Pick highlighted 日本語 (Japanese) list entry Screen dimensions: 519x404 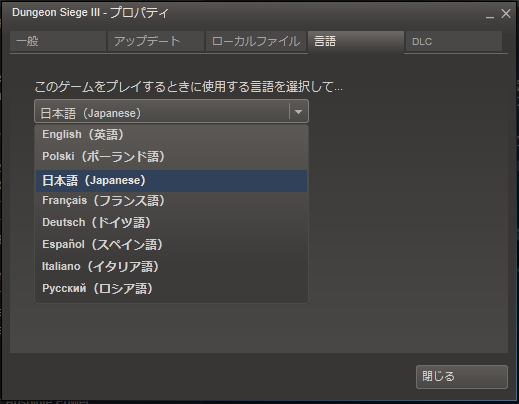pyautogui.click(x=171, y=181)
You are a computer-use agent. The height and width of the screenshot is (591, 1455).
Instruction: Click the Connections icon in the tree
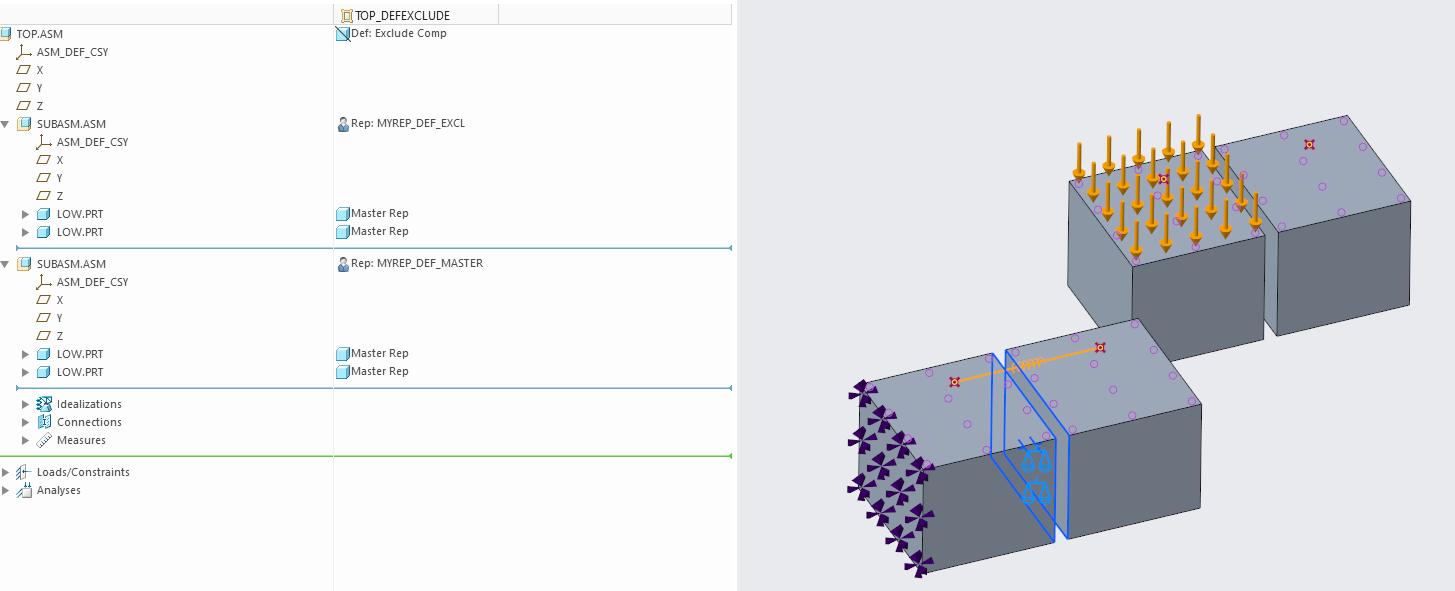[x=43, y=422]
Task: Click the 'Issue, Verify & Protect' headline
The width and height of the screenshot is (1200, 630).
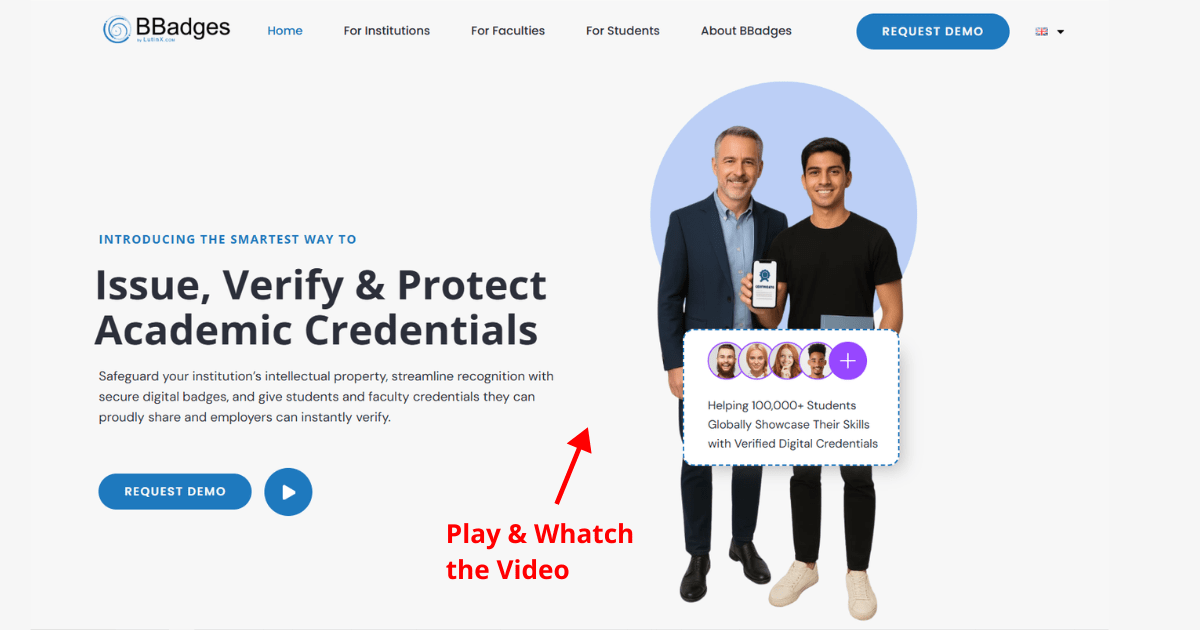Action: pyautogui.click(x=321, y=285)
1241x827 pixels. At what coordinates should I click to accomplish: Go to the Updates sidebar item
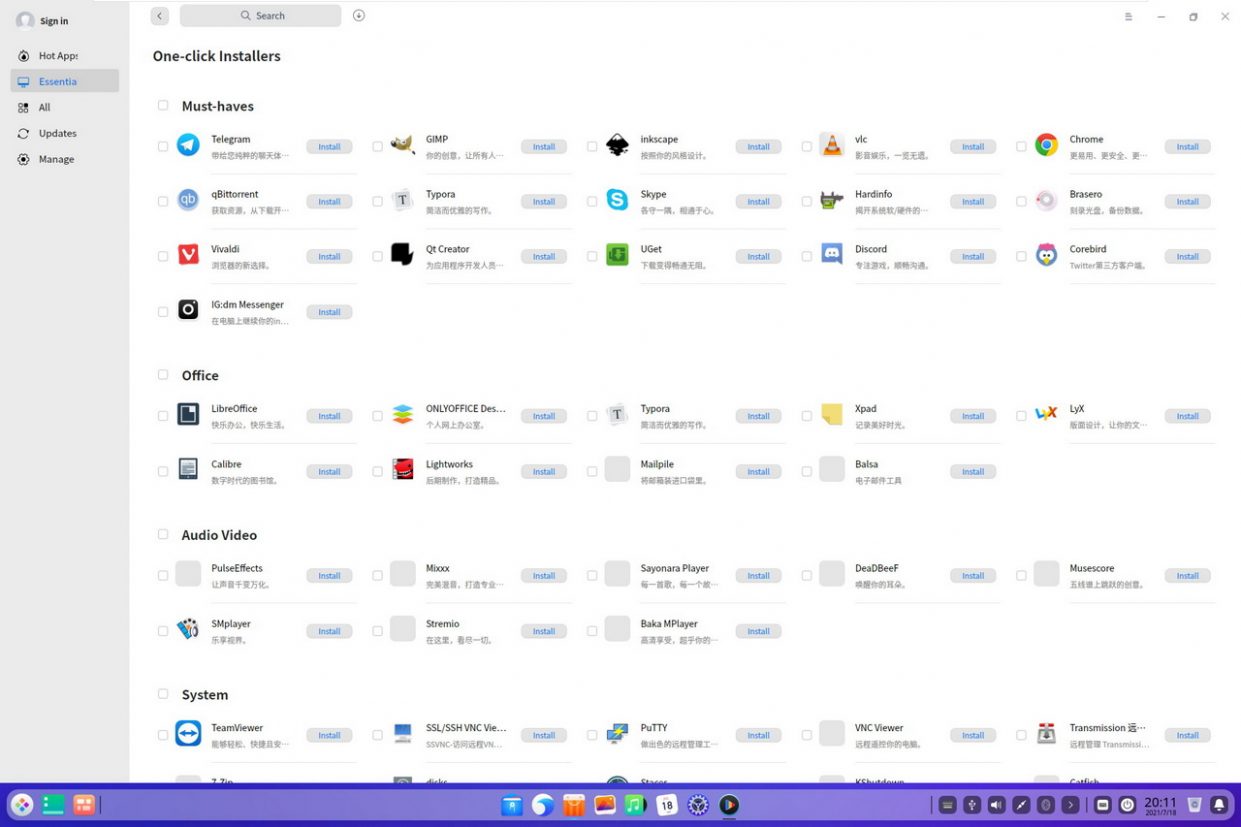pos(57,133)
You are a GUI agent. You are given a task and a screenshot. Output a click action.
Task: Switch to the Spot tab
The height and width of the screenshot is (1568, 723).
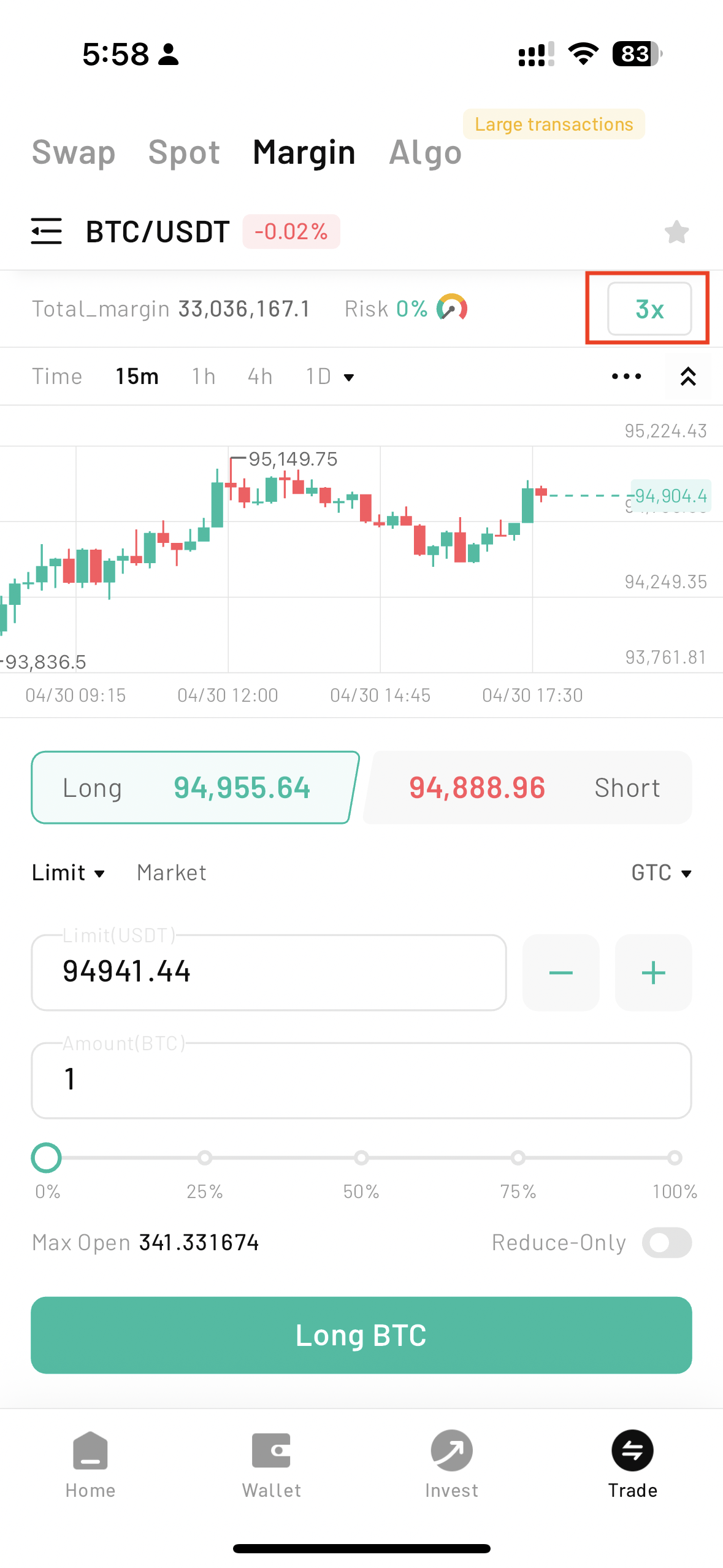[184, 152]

==*==

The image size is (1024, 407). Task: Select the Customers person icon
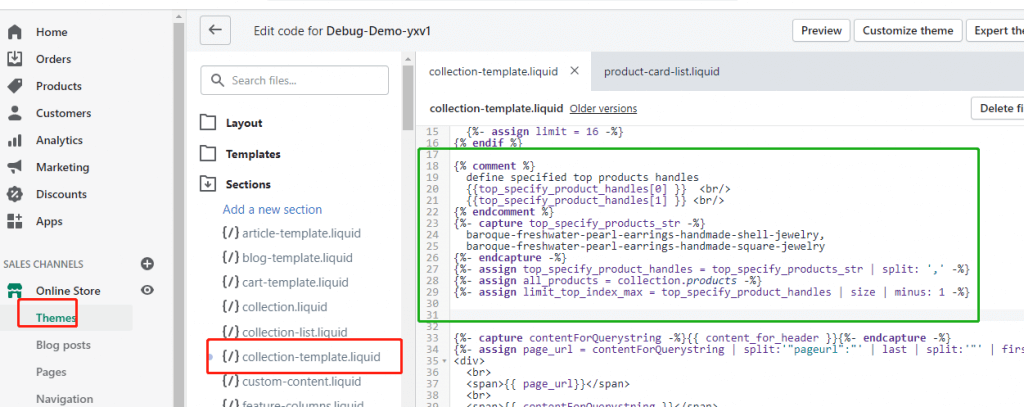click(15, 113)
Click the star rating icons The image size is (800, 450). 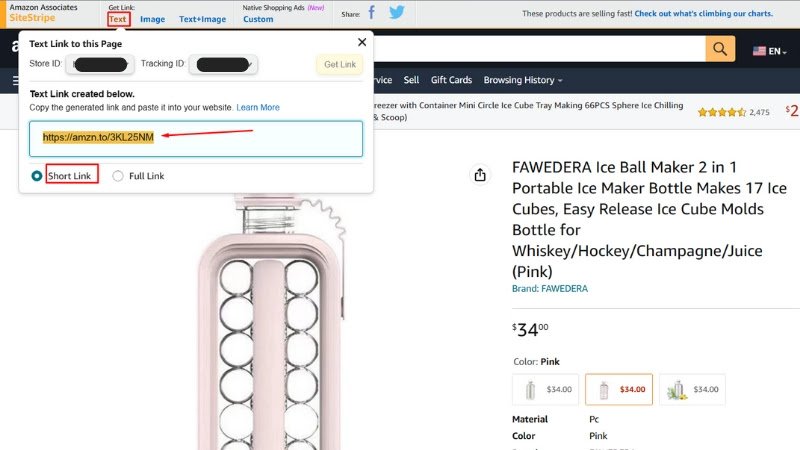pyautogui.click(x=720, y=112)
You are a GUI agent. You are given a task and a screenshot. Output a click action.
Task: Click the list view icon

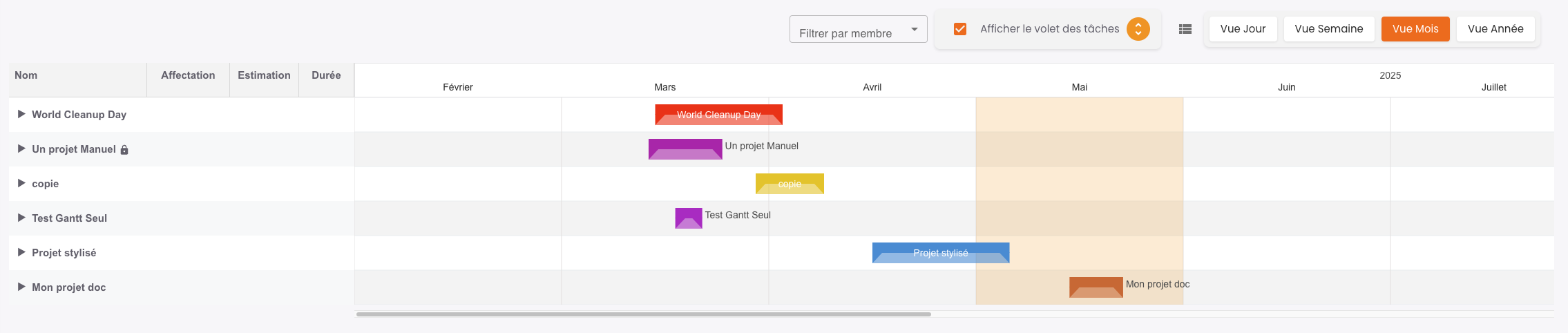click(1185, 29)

==*==

* **WHAT YOU WILL DO**
Extract from the material above the stretch running from the line containing "You are a computer-use" through the line containing "Task: Switch to the Spot tab". Keep the text exact and the pictures out.

* **SOLUTION TO THE EXERCISE**
You are a computer-use agent. The height and width of the screenshot is (591, 1455).
Instruction: Click the Connections icon in the tree
[x=43, y=422]
Task: Click the 'Issue, Verify & Protect' headline
The width and height of the screenshot is (1200, 630).
Action: pyautogui.click(x=321, y=285)
1241x827 pixels. At what coordinates should I click to accomplish: Go to the Updates sidebar item
pos(57,133)
You are a GUI agent. You are given a task and a screenshot. Output a click action.
Task: Switch to the Spot tab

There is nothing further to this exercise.